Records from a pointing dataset
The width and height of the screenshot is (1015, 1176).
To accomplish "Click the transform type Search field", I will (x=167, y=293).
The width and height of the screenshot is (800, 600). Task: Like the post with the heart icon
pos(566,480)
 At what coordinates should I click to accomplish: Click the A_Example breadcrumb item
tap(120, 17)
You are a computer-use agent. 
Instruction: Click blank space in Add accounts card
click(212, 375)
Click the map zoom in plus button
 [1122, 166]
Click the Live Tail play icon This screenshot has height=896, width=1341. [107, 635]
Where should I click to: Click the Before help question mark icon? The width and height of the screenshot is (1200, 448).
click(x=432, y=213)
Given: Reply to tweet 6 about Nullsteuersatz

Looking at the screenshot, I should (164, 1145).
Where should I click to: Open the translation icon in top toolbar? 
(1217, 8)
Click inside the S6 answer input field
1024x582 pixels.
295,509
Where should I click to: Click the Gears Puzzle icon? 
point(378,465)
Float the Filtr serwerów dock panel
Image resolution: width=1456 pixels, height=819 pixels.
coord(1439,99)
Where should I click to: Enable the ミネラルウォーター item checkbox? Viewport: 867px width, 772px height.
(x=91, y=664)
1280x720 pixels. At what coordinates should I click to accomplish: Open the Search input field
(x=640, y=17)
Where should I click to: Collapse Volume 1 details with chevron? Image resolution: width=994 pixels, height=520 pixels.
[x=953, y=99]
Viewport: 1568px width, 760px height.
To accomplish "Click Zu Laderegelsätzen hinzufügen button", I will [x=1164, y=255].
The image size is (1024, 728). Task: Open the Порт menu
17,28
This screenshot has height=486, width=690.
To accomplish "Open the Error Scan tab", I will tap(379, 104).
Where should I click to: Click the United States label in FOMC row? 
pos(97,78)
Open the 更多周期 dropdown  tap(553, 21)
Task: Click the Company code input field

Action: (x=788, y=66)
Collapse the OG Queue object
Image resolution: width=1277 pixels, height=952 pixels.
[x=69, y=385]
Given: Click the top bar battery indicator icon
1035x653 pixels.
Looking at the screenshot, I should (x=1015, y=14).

REQUIREMENTS: Copy these records above word for word, reproducing every line.

EXERCISE ANSWER:
The width and height of the screenshot is (1015, 1176).
To accomplish "Click the transform type Search field", I will (x=167, y=293).
The width and height of the screenshot is (800, 600). Task: Like the post with the heart icon
pos(566,480)
 At what coordinates should I click to accomplish: Click the A_Example breadcrumb item
tap(120, 17)
You are a computer-use agent. 
Instruction: Click blank space in Add accounts card
click(212, 375)
Click the map zoom in plus button
 [1122, 166]
Click the Live Tail play icon This screenshot has height=896, width=1341. [107, 635]
Where should I click to: Click the Before help question mark icon? The width and height of the screenshot is (1200, 448).
click(x=432, y=213)
Given: Reply to tweet 6 about Nullsteuersatz

Looking at the screenshot, I should (164, 1145).
Where should I click to: Open the translation icon in top toolbar? 
(1217, 8)
Click inside the S6 answer input field
1024x582 pixels.
295,509
Where should I click to: Click the Gears Puzzle icon? 
point(378,465)
Float the Filtr serwerów dock panel
Image resolution: width=1456 pixels, height=819 pixels.
coord(1439,99)
Where should I click to: Enable the ミネラルウォーター item checkbox? Viewport: 867px width, 772px height.
(x=91, y=664)
1280x720 pixels. At what coordinates should I click to accomplish: Open the Search input field
(x=640, y=17)
Where should I click to: Collapse Volume 1 details with chevron? Image resolution: width=994 pixels, height=520 pixels.
[x=953, y=99]
Viewport: 1568px width, 760px height.
To accomplish "Click Zu Laderegelsätzen hinzufügen button", I will [x=1164, y=255].
The image size is (1024, 728). Task: Open the Порт menu
17,28
This screenshot has height=486, width=690.
To accomplish "Open the Error Scan tab", I will tap(379, 104).
Where should I click to: Click the United States label in FOMC row? 
pos(97,78)
Open the 更多周期 dropdown  tap(553, 21)
Task: Click the Company code input field

Action: (x=788, y=66)
Collapse the OG Queue object
Image resolution: width=1277 pixels, height=952 pixels.
[x=69, y=385]
Given: Click the top bar battery indicator icon
1035x653 pixels.
Looking at the screenshot, I should (x=1015, y=14).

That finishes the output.